Thriller writer Desmond Bagley has been commemorated by a blue plaque by the gate of his former home at Castel House in Guernsey. Bagley died at an unfairly early age in 1983 in Guernsey, where he had made his home with his wife Joan.
He died just before I moved to the island, so I never met him but did grow to know Joan through the Sarnia Sword Club. Indeed my first (never published) ‘trainer’ novel was a Bagleyesque thriller, and Joan kindly talked the twenty-something me through some of the principles of thriller-writing including the advice to ‘make it up’ and not just ‘write what you know’. It is fitting that Joan is also commemorated on the plaque, as at times she combined the role of editor, critical friend and manager, and completed the final two novels for publication.
Bagley was always one of the names I hoped one day to see commemorated once Guernsey’s Blue Plaque scheme had been launched, but I’m on the Panel and nominations have to come from the public; there also needs to be a sponsor in the wings and the owner of the house must approve. Fortunately all these things came together this year. Castel House has indeed been re-named Bagley Hall to mark the legacy.
The Plaque was unveiled by the Bailiff of Guernsey, Sir Richard Collas, on May 11th appropriately during the Literary Festival. Harper Collins have re-released the full list of sixteen Desmond Bagley thrillers during 2017, and were represented at the ceremony.

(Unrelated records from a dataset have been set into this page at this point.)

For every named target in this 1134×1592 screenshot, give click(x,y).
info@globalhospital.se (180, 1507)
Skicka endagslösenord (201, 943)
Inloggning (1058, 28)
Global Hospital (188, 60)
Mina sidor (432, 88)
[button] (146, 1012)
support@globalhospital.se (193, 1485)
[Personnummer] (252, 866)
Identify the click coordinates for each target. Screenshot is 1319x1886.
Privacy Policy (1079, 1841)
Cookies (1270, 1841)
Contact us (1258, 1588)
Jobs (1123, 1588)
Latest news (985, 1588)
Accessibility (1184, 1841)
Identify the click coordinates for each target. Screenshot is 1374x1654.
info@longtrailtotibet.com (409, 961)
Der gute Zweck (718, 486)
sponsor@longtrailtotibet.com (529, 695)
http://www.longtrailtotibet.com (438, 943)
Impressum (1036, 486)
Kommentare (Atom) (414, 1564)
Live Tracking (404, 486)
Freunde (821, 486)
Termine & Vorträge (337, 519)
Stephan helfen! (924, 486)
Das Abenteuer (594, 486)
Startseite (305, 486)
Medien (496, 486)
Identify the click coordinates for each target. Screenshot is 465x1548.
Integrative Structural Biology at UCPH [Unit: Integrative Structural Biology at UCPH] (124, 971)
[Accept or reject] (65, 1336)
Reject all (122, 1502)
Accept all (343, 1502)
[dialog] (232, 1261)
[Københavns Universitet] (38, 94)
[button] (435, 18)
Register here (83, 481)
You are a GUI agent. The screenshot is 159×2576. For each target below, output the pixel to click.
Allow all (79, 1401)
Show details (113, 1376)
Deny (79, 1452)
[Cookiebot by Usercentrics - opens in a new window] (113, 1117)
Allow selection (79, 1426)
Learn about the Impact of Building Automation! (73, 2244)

Researcher Philip Eastwood has been compiling information on Bagley’s life and books, creating the blog www.thebagleybrief.com . He has donated his research material to the Priaulx Library in Guernsey, which complements the archive that Joan donated to the Howard Gotlieb Archival Research Centre in Boston. Together with items on loan from Harper Collins these have been used to create a temporary display in St Peter Port’s Guille-Alles library which will run through May into June.